Marine nationale — École navale, à Lanvéoc-Poulmic : concours après CPGE scientifique pour le cycle ingénieur ; officiers sous contrat recrutés sur dossier avec un bac+3 (moins de 30 ans).
Des passerelles internes existent à tous les niveaux : un militaire du rang peut devenir sous-officier, puis officier par concours interne ou promotion — une part importante des officiers n'ont pas commencé leur carrière avec des galons dorés. Un bac général (spécialités scientifiques recommandées pour les filières techniques et aéronautiques) reste le point de départ le plus fréquent.
Trouve des entreprises qui recrutent en alternance pour ce métier.
Au quotidien, le travail alterne entre trois grandes activités. Préparer : analyser le renseignement et les informations tactiques, étudier le terrain et la météo, bâtir des ordres d'opération, coordonner les moyens (véhicules, aéronefs, munitions, transmissions, logistique). Entraîner : instruire et faire progresser son unité, organiser exercices et manœuvres, maintenir la condition physique et opérationnelle de chacun, évaluer et noter ses subordonnés. Conduire : sur le terrain ou en centre d'opérations, donner les ordres, ajuster la manœuvre en temps réel, rendre compte à la hiérarchie et prendre des décisions rapides avec des informations incomplètes.
En état-major, la journée ressemble davantage à celle d'un chef de projet : briefings, travail sur cartes et systèmes d'information géographique, planification à plusieurs semaines, rédaction de dossiers, coordination interarmées et parfois avec des armées alliées — d'où l'importance de l'anglais.
Le statut militaire structure tout : disponibilité permanente, obéissance hiérarchique, mobilité géographique imposée tous les 3 à 5 ans. Les horaires classiques n'existent pas, les permissions sont soumises aux impératifs du service. Les missions extérieures (OPEX) durent en général 4 à 6 mois, auxquelles s'ajoutent les missions intérieures, les gardes, les exercices et les périodes d'alerte. Le cadre de travail va du bureau d'état-major au terrain, au véhicule blindé, au navire ou à la base aérienne, avec des conditions parfois rustiques et un niveau d'exigence physique réel, notamment dans les unités de combat. Le télétravail est incompatible avec la majorité des postes.

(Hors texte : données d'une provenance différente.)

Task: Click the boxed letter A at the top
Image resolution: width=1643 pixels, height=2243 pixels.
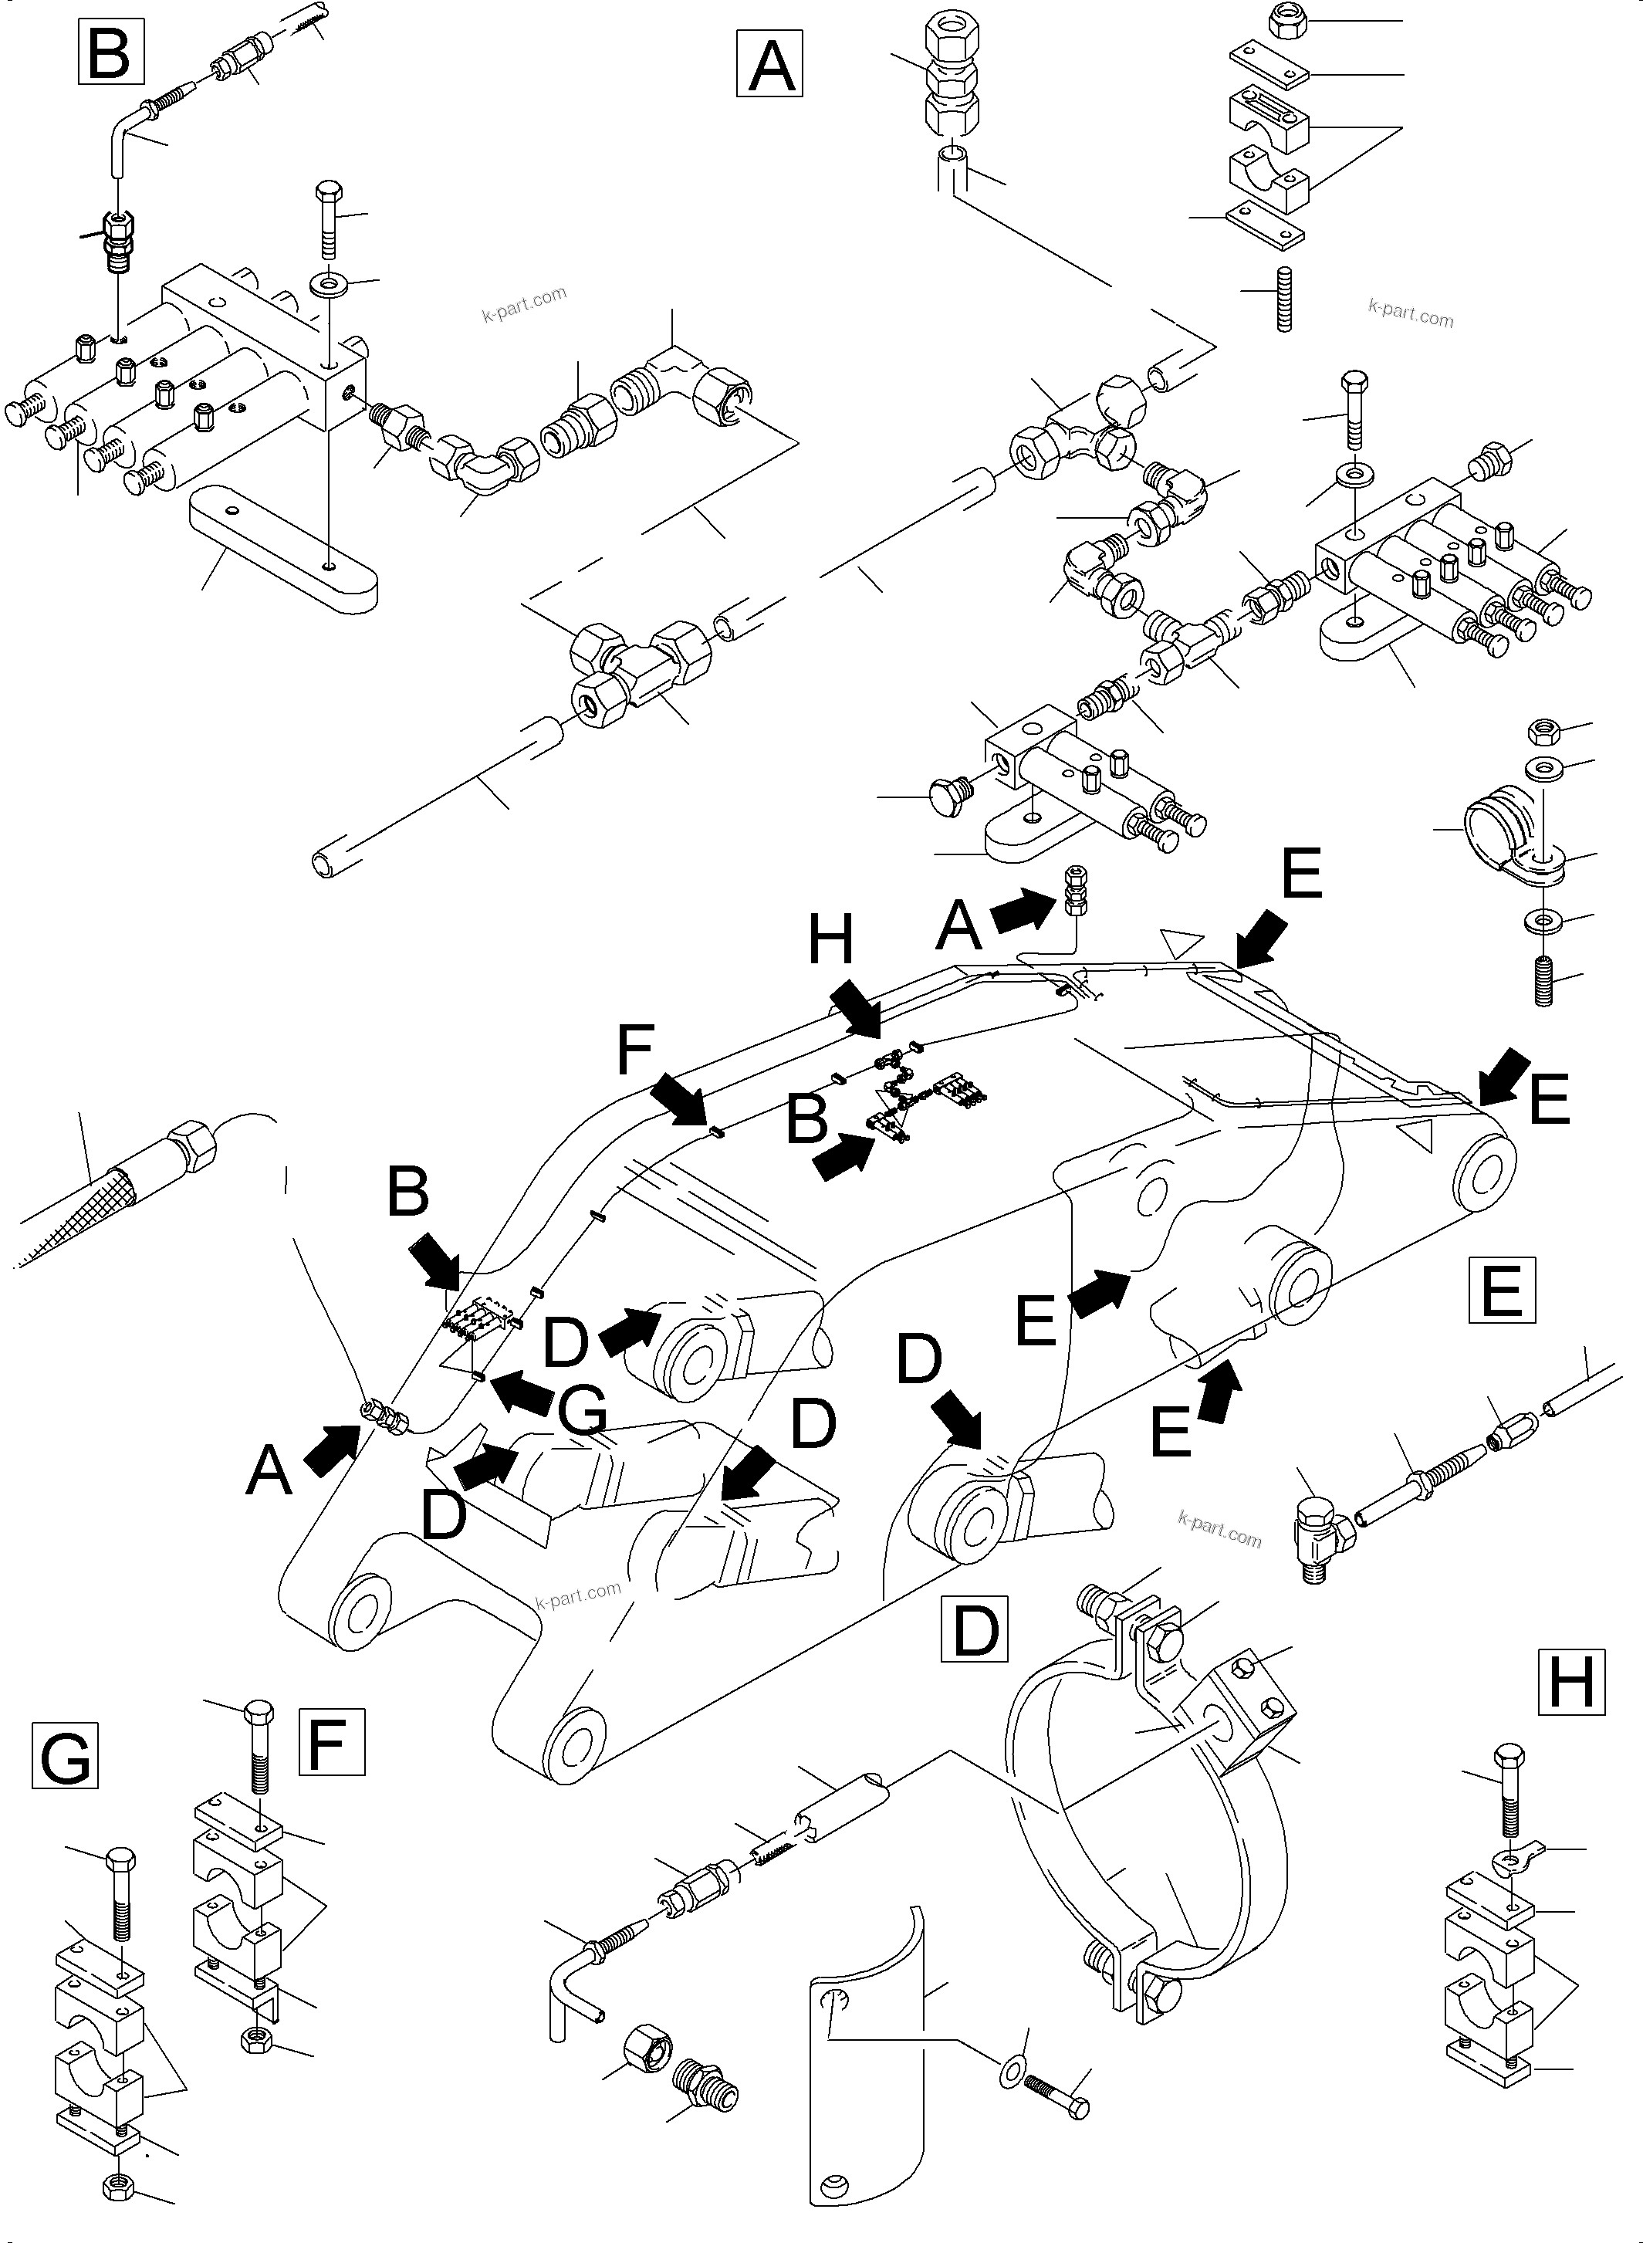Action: point(769,63)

En contrepartie : logement facilité, restauration, sport intégré au temps de service, formation continue prise en charge et une forte cohésion de groupe.
La carrière suit l'échelle des grades : sous-lieutenant, lieutenant, capitaine (commandement d'unité), commandant, lieutenant-colonel, colonel, puis officier général pour une minorité. En parallèle, on se spécialise (renseignement, cyberdéfense, opérations spatiales, artillerie, aéromobilité) ou on rejoint l'enseignement militaire supérieur (École de Guerre) pour accéder aux grands états-majors, aux organisations internationales (OTAN, UE) ou à des postes en administration centrale. À l'issue d'un contrat ou d'une carrière, la reconversion vers le civil est très courante et accompagnée : direction de la sûreté et de la sécurité en entreprise, logistique, management d'équipes, gestion de crise, conseil, ou concours de la fonction publique (police, sécurité civile, administration territoriale).
Le ministère des Armées est le premier recruteur public de France avec environ 26 000 recrutements par an, tous statuts confondus. La loi de programmation militaire 2024-2030 (413 milliards d'euros) fait du recrutement et de la fidélisation un axe prioritaire, avec des besoins soutenus en officiers, notamment dans les domaines techniques : cyberdéfense, renseignement, opérations spatiales, drones, défense sol-air. La concurrence reste forte à l'entrée des grandes écoles militaires (Saint-Cyr, École de l'air et de l'espace, École navale), mais les voies d'officier sous contrat et les concours internes offrent des portes d'entrée plus nombreuses. La fidélisation au-delà des premiers contrats est un enjeu identifié : beaucoup d'officiers se reconvertissent dans le civil après 10 à 20 ans, avec un accompagnement dédié (Défense Mobilité).